[Numpy-discussion] Need help for implementing a fast clip in numpy (was slow clip)

Travis Oliphant oliphant at ee.byu.edu
Fri Jan 12 00:50:40 EST 2007


Timothy Hochberg wrote:
>
>
> On 1/11/07, *Christopher Barker* <Chris.Barker at noaa.gov 
> <mailto:Chris.Barker at noaa.gov>> wrote:
>
> [CHOP]
>  
>
>     I'd still like to know if anyone knows how to efficiently loop through
>     all the elements of a non-contiguous array in C.
>
>
> First, it's not that important if the array is contiguous for this 
> sort of thing. What you really care about is whether it's 
> simply-strided (or maybe single-strided would be a better term). 
> Anyway, the last dimension of the array can be strided without making 
> things more difficult. All you need to be able to do is to address the 
> elements of the array as thedata[offset + stride*index].
This is right.  Just remember that strides are "byte-strides" and not 
"element-strides" and so thedata had better be a pointer to a byte.
>
> That being said, the strategy that the ufuncs use, and possibly other 
> functions as well, is to have the core functions operate only on 
> simply-strided chunks of data. At a higher level, there is some magic 
> that parcels up non-contiguous array into simply-strided chunks and 
> feeds them to core functions. How efficient this is obviously depends 
> on how large the chunks that the magic parceler manages to extract 
> are, but typically it seems to work pretty well.
This is one thing I've exposed (and made use of in more than one place) 
with NumPy.  In Numeric, the magic was in a few lines of the ufuncobject 
file).  Now, it is exposed in the concept of an array iterator.  Anybody 
can take advantage of it as it there is a C-API call to get an array 
iterator from the array (it's actually the object returned by the .flat 
method).   You can even get an iterator that iterates over one-less 
dimension than the array has (with the dimension using the smallest 
strides left "un-iterated" so that you can call an inner loop with it).

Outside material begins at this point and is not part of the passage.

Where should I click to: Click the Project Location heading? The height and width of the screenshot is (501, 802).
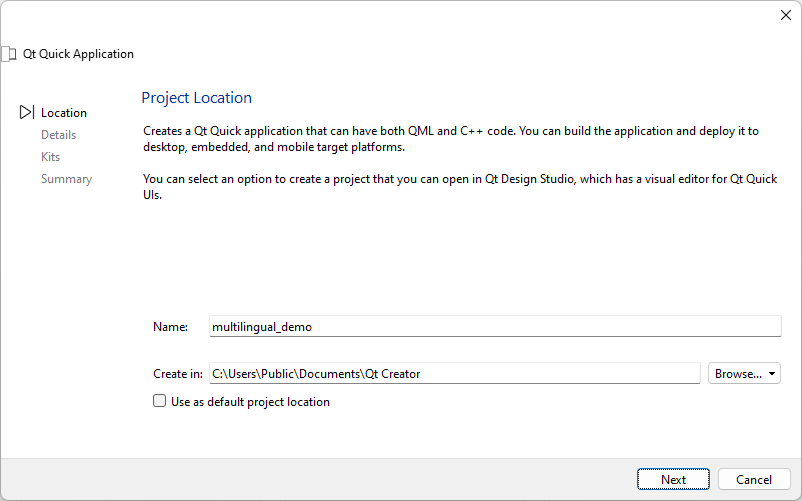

You can see examples of this in several places.  The basic template is:

int axis=-1;  /* -1 means let the code decide which axis, otherwise you 
can choose */
dit = (PyArrayIterObject *)PyArray_IterAllButAxis(dest, &axis);
if (dit==NULL) /* error return*/
while (dit->index < dit->size) {
          /* do something
              dit->dataptr points to the first position of the first "line"
              PyArray_STRIDE(dest, axis) is the striding
              PyArray_DIM(dest, axis) is the size of the "line"
          */
          PyArray_ITER_NEXT(dit);   /* move to the next  line */
}

You see code like this all over in NumPy.

The broadcasting of ufuncs is also exposed (so you can do this on 
multiple arrays).  See the multi-iterator objects.